If a line in the entries contains the word "CẢNH", list it.
************
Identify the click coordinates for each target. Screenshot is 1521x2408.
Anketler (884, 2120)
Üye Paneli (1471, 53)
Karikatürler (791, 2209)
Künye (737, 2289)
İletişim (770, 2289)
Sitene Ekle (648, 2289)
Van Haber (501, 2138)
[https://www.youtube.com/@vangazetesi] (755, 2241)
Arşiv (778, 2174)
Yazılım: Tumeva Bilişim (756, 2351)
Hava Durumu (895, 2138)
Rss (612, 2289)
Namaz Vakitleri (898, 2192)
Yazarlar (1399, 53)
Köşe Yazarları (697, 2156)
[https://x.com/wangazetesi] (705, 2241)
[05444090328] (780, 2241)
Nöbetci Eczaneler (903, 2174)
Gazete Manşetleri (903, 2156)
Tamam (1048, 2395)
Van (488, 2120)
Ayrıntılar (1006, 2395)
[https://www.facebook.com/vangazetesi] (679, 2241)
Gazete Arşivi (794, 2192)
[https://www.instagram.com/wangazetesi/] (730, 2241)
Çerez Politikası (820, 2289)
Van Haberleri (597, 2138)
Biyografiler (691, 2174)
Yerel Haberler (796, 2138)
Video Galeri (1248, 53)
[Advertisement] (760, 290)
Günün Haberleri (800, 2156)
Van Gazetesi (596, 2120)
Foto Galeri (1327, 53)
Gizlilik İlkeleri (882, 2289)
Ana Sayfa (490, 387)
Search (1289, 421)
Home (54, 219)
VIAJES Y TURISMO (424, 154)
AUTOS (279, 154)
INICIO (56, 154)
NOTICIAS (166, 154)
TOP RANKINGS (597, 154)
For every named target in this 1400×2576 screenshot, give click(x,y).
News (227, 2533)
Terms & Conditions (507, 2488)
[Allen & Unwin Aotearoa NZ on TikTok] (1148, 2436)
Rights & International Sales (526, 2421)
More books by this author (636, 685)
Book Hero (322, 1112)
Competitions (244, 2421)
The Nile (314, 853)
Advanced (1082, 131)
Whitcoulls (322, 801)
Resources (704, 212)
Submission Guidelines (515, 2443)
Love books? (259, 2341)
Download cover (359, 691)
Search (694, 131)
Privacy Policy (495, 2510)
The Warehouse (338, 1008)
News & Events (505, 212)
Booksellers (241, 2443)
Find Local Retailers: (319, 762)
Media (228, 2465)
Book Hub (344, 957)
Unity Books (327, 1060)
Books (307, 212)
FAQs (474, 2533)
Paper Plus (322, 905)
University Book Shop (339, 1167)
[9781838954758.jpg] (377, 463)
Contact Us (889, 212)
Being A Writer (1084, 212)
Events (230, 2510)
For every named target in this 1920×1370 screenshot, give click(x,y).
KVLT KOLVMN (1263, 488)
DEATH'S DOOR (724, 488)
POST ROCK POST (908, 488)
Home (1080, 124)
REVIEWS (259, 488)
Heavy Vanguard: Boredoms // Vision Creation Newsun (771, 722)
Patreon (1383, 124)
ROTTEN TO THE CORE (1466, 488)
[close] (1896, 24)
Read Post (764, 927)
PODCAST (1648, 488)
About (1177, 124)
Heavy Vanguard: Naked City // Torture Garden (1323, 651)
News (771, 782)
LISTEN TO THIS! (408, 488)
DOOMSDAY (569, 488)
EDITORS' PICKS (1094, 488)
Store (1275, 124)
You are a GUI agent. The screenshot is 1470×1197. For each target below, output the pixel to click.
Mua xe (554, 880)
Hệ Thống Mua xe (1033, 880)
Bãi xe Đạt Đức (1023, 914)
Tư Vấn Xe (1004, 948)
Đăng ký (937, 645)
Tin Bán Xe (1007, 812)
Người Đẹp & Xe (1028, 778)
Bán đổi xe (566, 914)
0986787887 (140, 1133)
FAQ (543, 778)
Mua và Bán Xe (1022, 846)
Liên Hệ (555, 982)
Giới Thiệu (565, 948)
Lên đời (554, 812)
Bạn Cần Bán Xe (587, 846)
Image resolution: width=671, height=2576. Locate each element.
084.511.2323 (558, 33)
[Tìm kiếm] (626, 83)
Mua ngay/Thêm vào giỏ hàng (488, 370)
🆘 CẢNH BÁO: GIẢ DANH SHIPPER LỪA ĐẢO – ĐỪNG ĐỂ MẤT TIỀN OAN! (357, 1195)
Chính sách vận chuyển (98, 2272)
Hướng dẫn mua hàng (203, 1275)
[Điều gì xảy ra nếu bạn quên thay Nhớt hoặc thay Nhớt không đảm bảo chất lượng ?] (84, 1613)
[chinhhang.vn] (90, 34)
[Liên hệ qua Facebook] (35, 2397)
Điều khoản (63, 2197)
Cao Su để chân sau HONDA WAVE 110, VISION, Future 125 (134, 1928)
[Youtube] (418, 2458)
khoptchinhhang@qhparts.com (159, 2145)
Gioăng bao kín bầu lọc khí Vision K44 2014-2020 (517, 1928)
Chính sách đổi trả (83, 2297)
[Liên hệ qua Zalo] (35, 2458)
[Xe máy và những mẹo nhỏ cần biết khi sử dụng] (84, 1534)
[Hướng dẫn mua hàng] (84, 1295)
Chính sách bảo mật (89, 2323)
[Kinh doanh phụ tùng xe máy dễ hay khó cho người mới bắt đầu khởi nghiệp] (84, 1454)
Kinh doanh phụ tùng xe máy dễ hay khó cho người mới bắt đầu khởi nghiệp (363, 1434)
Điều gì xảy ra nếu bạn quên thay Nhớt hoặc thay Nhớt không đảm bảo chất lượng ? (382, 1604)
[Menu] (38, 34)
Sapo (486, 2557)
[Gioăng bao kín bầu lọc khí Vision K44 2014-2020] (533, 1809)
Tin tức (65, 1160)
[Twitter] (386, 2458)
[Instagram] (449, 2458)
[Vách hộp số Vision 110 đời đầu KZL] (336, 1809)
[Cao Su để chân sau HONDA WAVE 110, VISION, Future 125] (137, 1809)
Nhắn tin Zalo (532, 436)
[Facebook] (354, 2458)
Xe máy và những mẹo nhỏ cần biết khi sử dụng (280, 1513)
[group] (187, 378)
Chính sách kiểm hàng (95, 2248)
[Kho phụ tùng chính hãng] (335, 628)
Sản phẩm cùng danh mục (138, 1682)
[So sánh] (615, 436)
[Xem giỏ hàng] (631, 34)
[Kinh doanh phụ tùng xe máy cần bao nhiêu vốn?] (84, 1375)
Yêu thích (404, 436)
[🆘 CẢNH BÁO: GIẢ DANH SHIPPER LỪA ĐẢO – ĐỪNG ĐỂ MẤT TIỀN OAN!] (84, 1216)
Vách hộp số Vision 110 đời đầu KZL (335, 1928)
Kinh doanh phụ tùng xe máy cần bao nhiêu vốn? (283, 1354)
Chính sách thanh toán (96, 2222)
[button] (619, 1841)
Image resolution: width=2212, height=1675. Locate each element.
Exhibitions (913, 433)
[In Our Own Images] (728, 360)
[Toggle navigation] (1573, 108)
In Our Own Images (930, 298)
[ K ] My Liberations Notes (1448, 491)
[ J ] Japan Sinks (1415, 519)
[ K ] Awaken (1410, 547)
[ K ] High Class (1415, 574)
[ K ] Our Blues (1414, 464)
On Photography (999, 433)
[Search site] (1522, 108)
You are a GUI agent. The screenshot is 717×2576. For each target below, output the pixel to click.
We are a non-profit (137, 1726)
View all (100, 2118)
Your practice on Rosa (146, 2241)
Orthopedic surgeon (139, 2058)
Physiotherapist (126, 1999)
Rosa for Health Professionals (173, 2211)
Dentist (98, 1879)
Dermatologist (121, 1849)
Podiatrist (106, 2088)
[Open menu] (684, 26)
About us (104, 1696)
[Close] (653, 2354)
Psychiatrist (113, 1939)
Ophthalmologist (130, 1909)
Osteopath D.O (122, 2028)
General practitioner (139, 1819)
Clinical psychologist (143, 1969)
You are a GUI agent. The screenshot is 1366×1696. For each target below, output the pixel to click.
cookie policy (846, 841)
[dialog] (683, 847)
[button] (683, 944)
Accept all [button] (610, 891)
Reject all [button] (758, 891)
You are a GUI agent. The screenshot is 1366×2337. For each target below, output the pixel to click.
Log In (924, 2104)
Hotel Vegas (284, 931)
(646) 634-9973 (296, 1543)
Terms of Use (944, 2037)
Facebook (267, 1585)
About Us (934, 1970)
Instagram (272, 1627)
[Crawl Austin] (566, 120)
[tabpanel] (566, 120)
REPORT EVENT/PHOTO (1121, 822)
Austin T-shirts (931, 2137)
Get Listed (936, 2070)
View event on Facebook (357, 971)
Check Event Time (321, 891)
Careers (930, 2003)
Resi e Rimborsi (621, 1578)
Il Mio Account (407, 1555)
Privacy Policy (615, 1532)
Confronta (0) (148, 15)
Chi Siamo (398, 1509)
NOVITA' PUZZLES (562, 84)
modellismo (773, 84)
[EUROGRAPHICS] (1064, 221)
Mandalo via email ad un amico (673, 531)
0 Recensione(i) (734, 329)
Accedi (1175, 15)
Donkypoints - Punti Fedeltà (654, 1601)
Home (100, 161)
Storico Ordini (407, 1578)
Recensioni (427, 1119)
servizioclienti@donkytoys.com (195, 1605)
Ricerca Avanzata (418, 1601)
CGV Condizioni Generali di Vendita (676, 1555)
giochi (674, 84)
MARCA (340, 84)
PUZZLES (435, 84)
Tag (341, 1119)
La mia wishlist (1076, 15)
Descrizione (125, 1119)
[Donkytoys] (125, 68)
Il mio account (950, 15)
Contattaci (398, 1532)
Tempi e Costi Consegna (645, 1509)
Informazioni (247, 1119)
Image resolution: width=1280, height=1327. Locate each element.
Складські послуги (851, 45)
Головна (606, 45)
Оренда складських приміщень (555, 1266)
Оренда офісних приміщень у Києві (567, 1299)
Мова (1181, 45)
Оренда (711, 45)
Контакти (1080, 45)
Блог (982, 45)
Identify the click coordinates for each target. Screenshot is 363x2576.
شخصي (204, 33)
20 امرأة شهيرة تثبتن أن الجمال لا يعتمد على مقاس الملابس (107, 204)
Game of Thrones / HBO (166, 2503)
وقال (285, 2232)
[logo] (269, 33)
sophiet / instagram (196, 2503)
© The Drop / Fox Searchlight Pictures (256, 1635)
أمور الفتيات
************
- **ANSWER**
🆘 CẢNH BÁO: GIẢ DANH SHIPPER LỪA ĐẢO – ĐỪNG ĐỂ MẤT TIỀN OAN! (357, 1195)
[🆘 CẢNH BÁO: GIẢ DANH SHIPPER LỪA ĐẢO – ĐỪNG ĐỂ MẤT TIỀN OAN!] (84, 1216)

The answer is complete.